## Requirement:
Pull every line of text out of the records below word for word, and leave the pictures out of your answer.

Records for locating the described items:
****

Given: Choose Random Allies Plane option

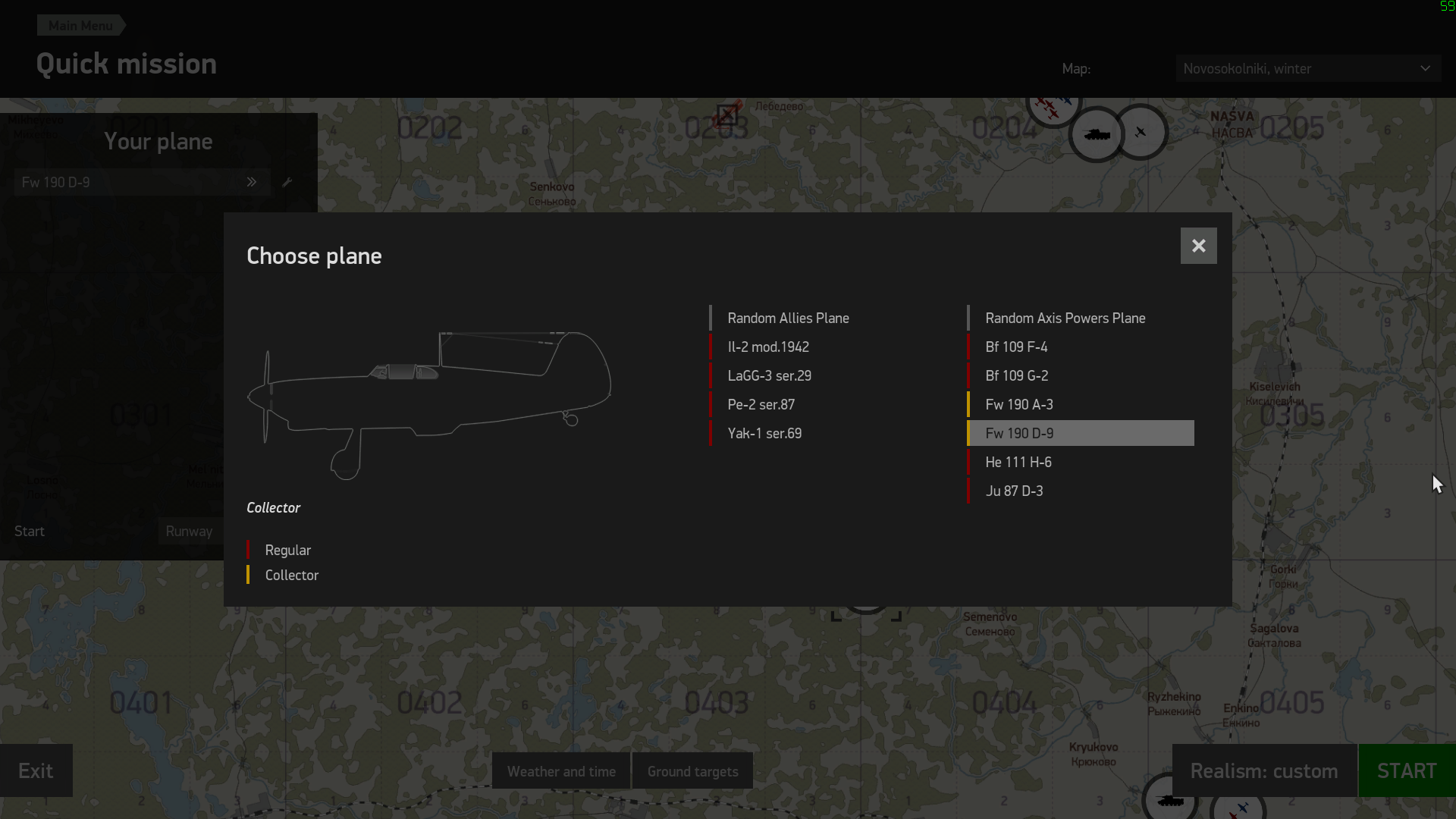Looking at the screenshot, I should (x=788, y=318).
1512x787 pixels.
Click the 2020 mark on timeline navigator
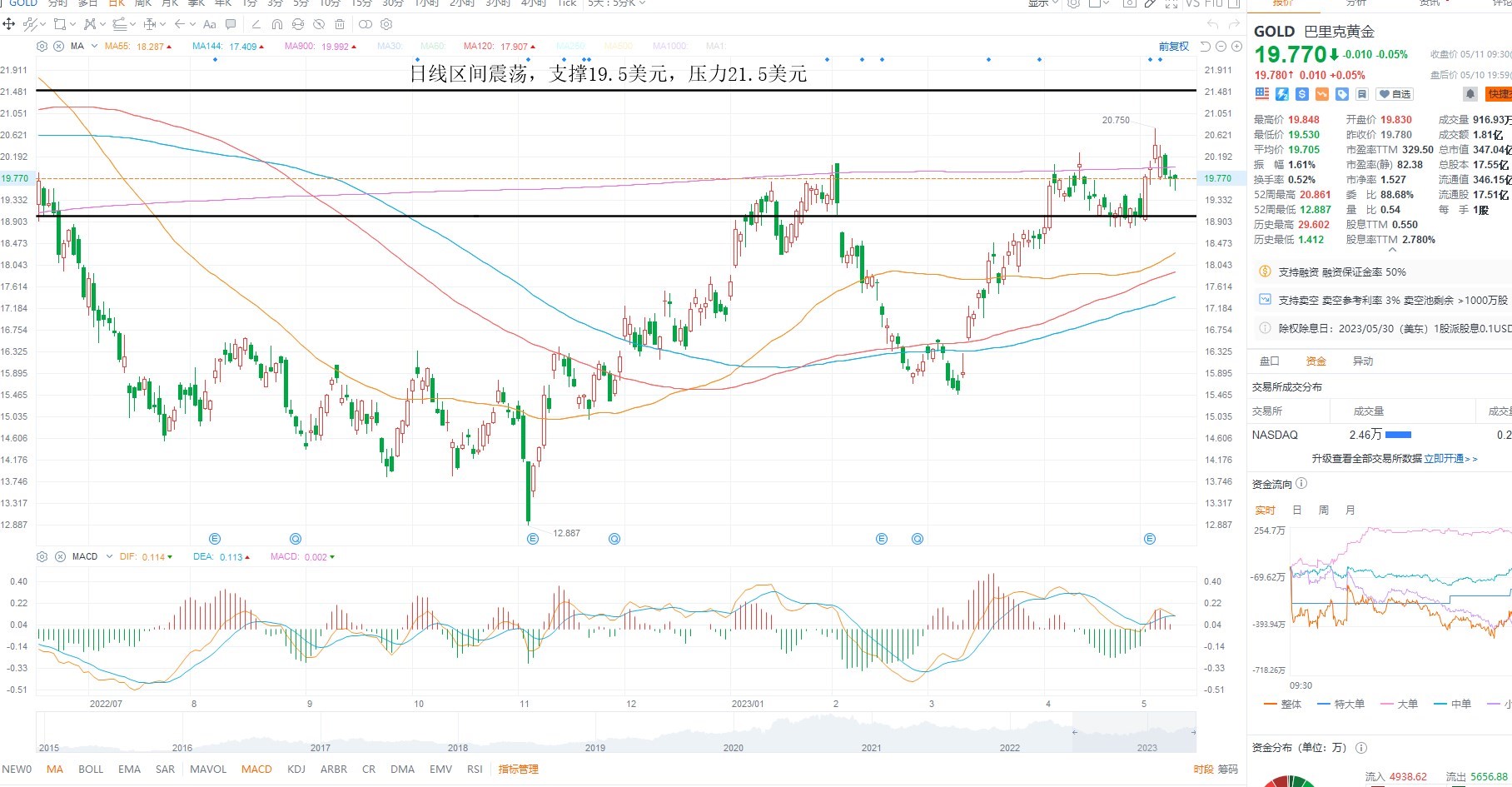[x=734, y=747]
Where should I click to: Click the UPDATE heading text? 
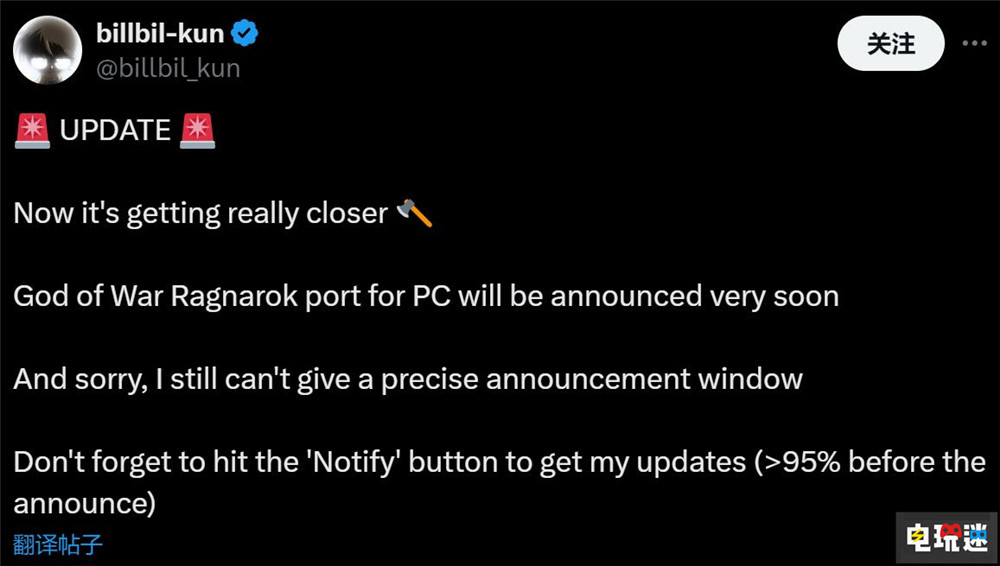tap(115, 131)
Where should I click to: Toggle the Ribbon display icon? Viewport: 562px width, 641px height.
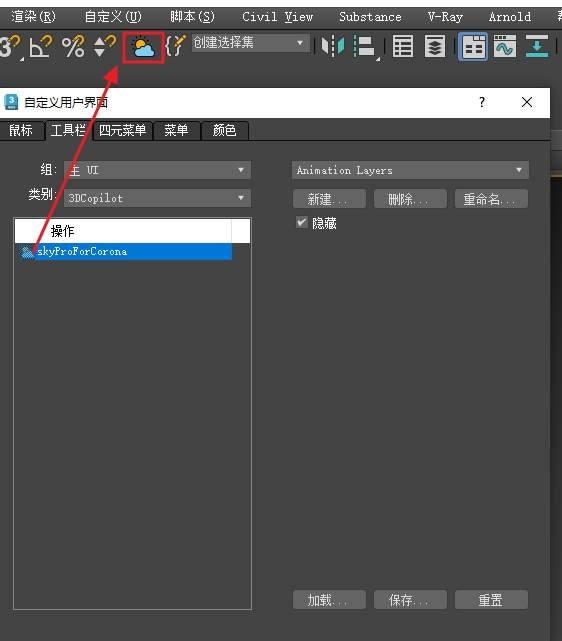473,46

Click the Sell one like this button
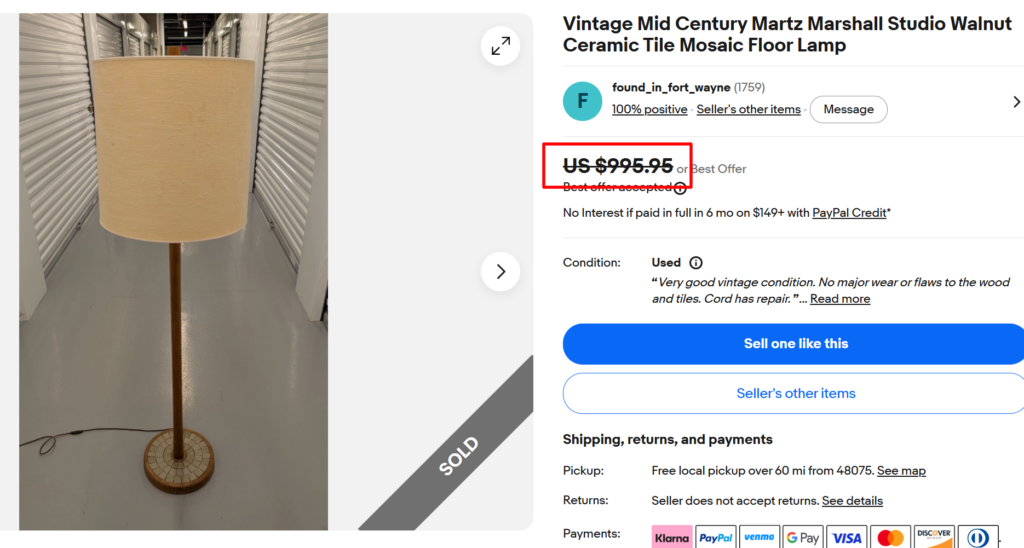[x=795, y=344]
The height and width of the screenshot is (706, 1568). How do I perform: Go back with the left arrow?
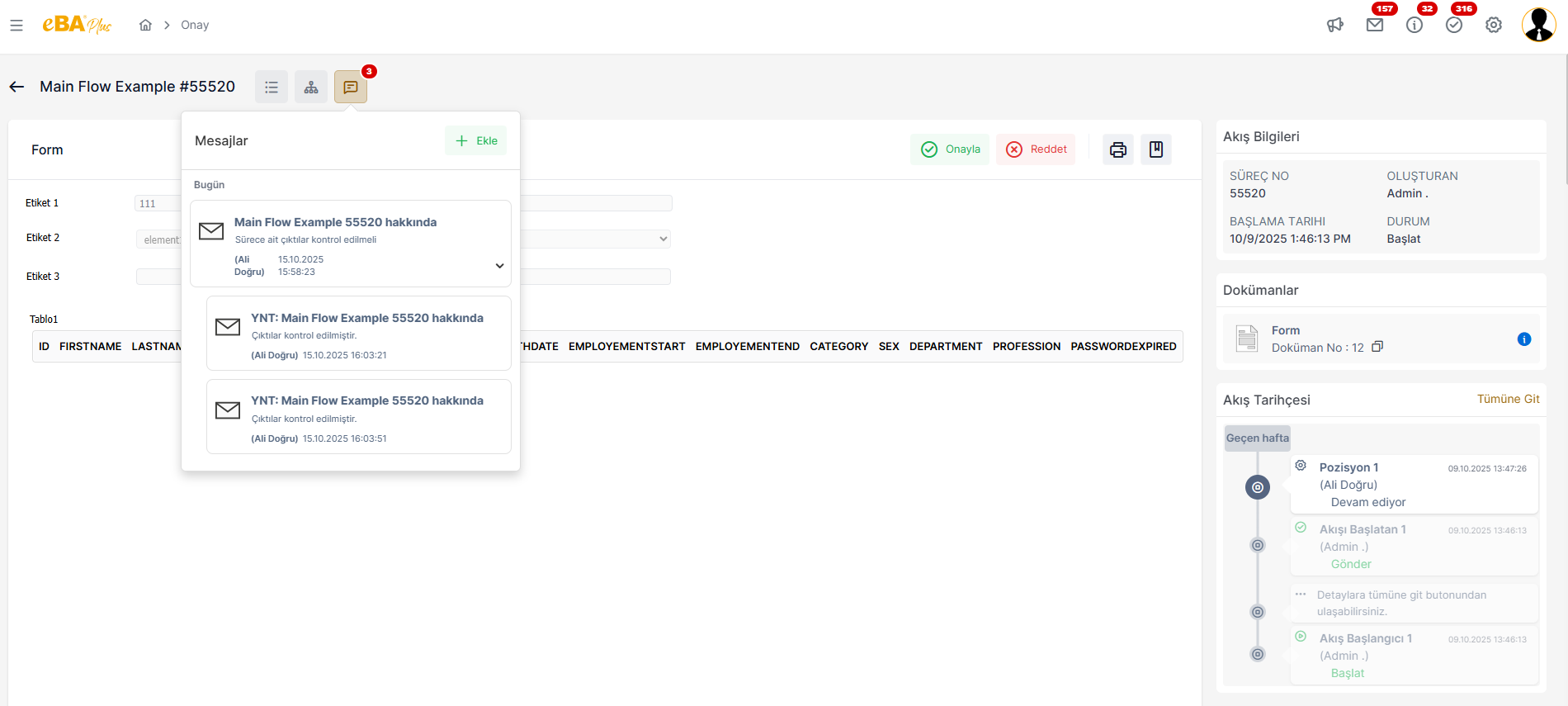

****

## Result:
Given: Choose Random Allies Plane option

Looking at the screenshot, I should (x=788, y=318).
1512x787 pixels.
Click the 2020 mark on timeline navigator
[x=734, y=747]
Where should I click to: Click the UPDATE heading text? 
tap(115, 131)
Where should I click to: Toggle the Ribbon display icon? Viewport: 562px width, 641px height.
473,46

Click the Sell one like this button
[x=795, y=344]
The height and width of the screenshot is (706, 1568). How do I perform: Go back with the left arrow?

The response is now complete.